**** Listing ****

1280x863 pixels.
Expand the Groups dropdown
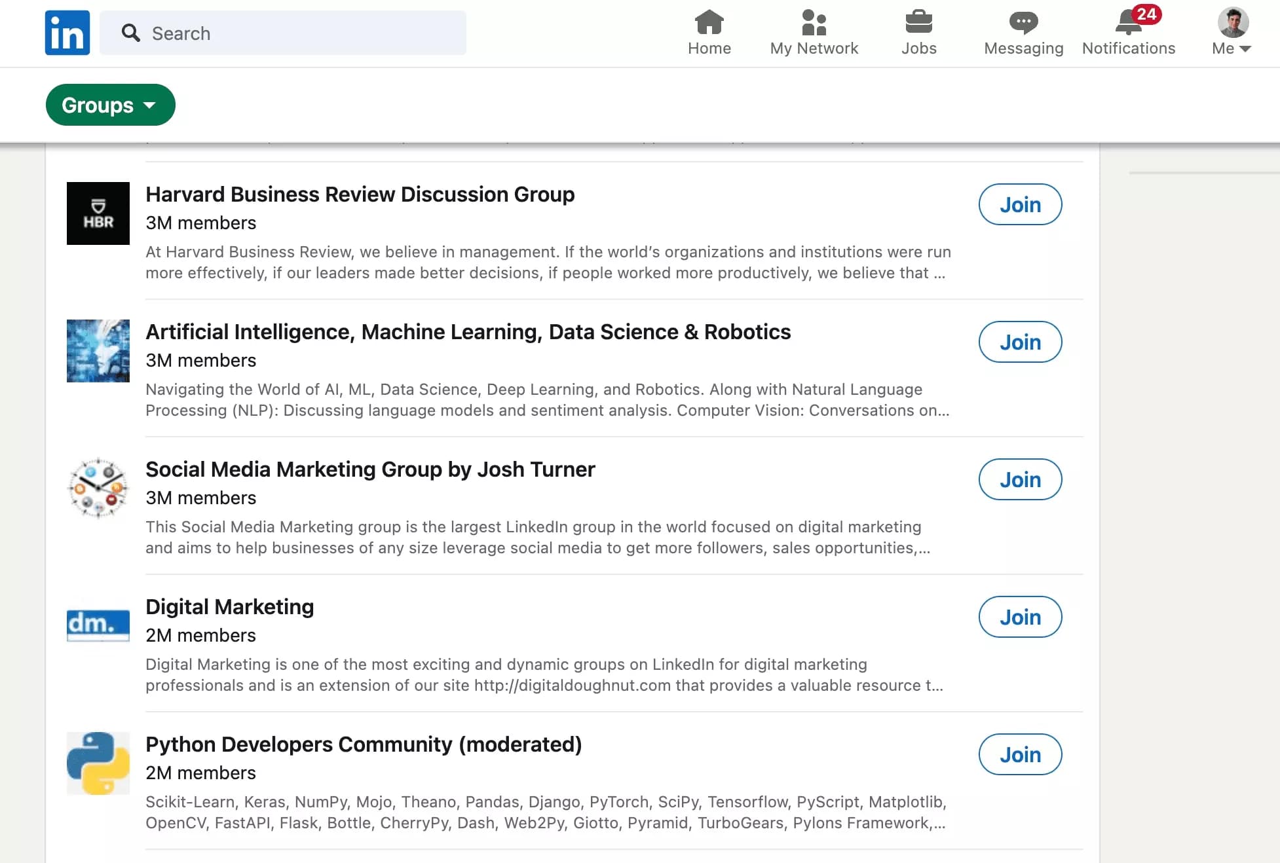109,105
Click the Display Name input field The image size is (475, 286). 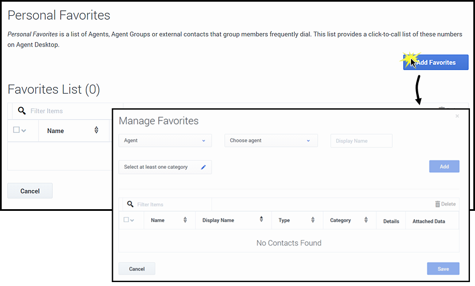(x=361, y=141)
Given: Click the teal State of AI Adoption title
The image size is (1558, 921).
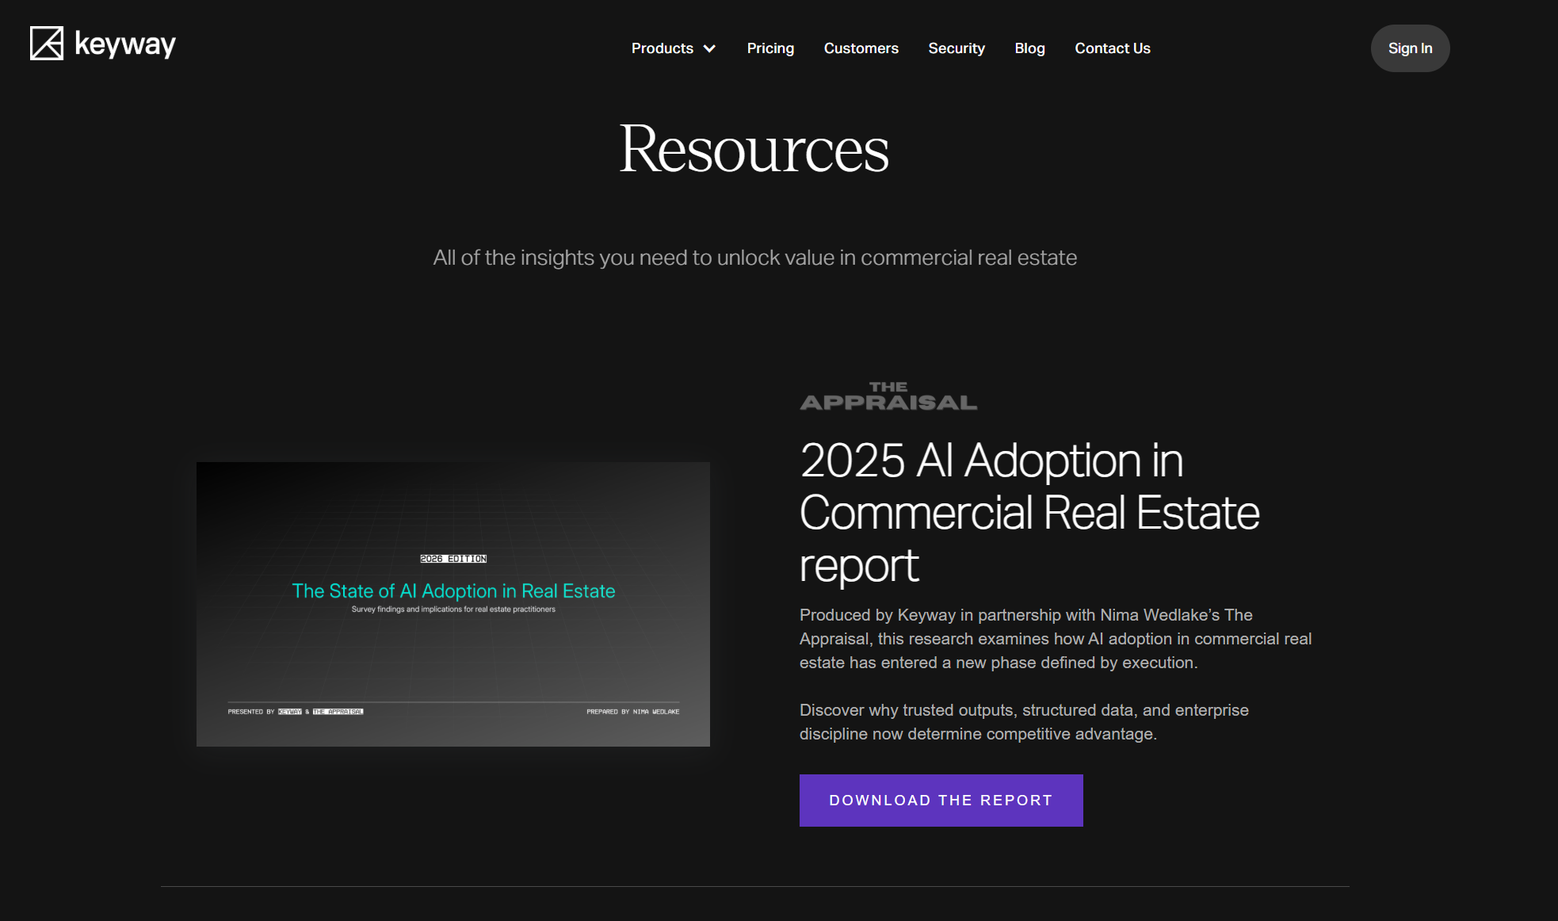Looking at the screenshot, I should point(453,591).
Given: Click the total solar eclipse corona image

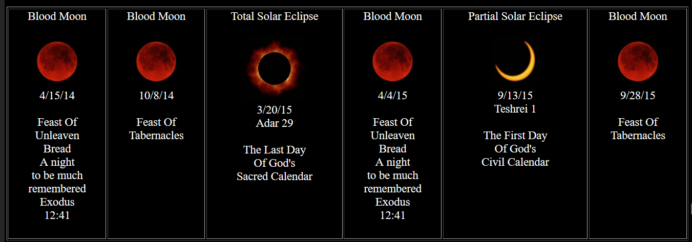Looking at the screenshot, I should (x=275, y=69).
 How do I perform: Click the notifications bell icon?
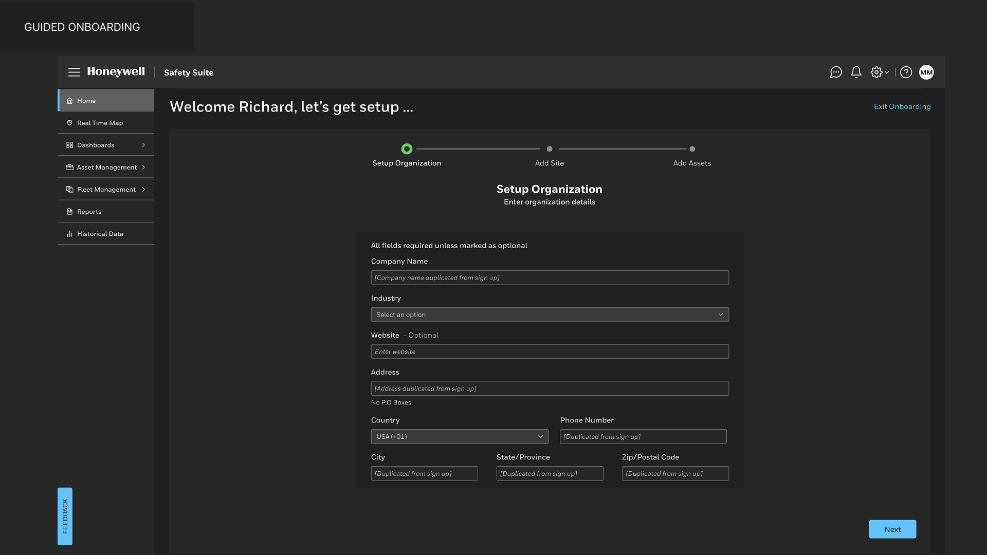click(x=856, y=72)
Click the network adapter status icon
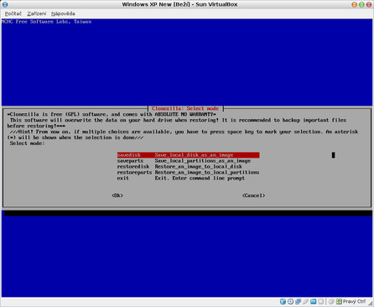This screenshot has width=374, height=307. [298, 301]
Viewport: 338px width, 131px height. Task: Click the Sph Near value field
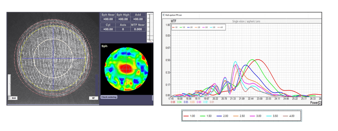pos(108,19)
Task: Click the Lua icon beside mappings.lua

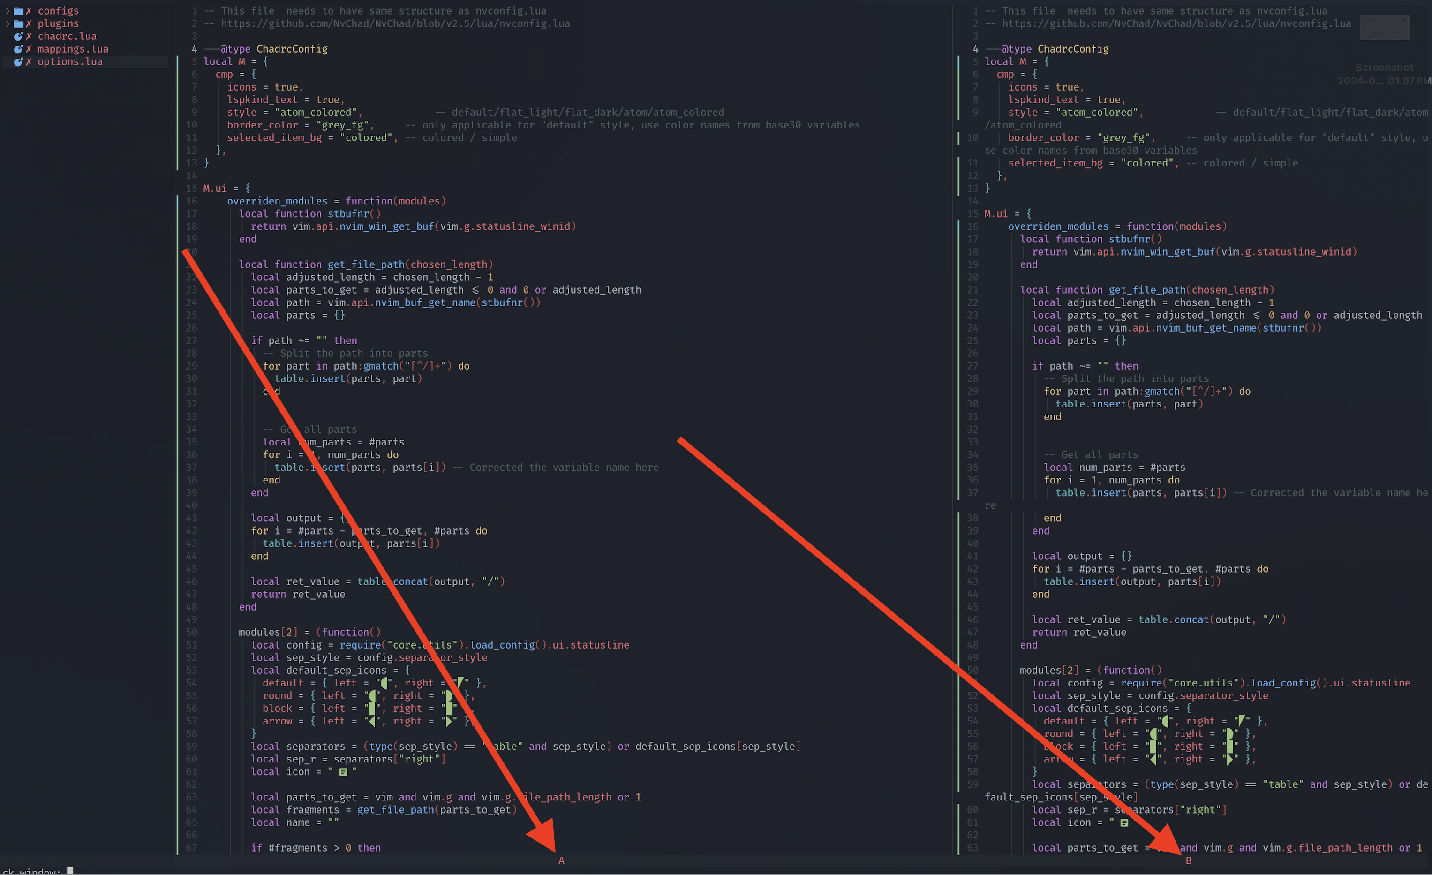Action: point(18,49)
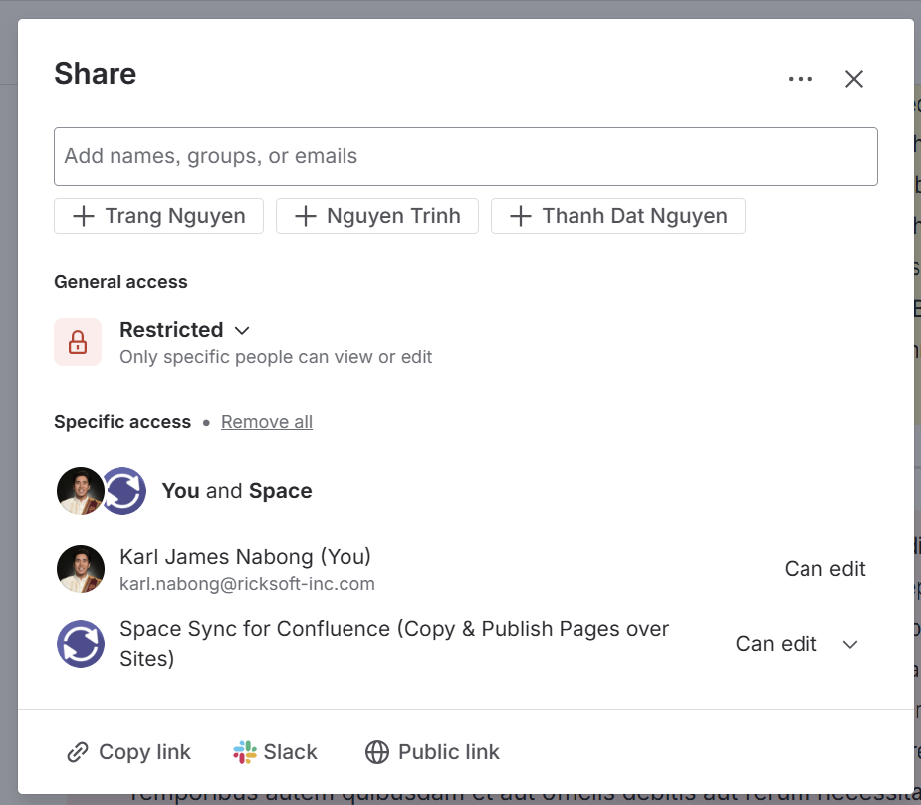
Task: Click chevron next to Space Sync permission
Action: [x=850, y=644]

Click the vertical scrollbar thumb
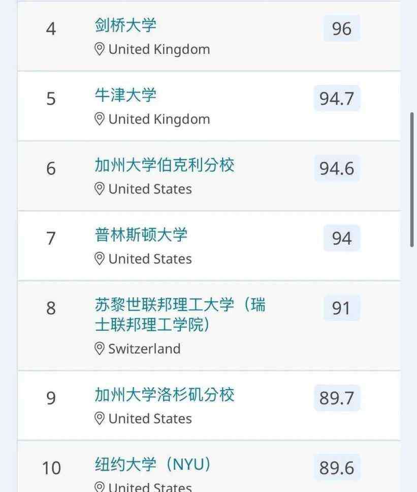[x=412, y=180]
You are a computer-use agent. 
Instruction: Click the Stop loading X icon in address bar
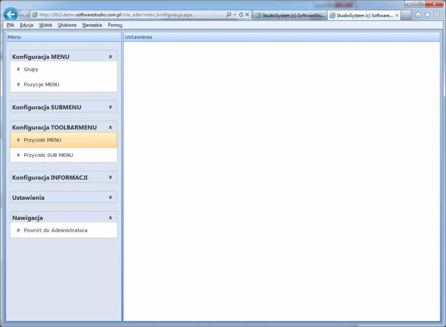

****

• _What needs to be done_:
Locate each line in the listing above that contains the string "icon", and copy those lines in full. Treat the match as case-sensitive.

• _Answer_:
 How do I perform: Click the notifications bell icon?
Click the network adapter status icon
Task: Click the Lua icon beside mappings.lua
Instruction: Click the Stop loading X icon in address bar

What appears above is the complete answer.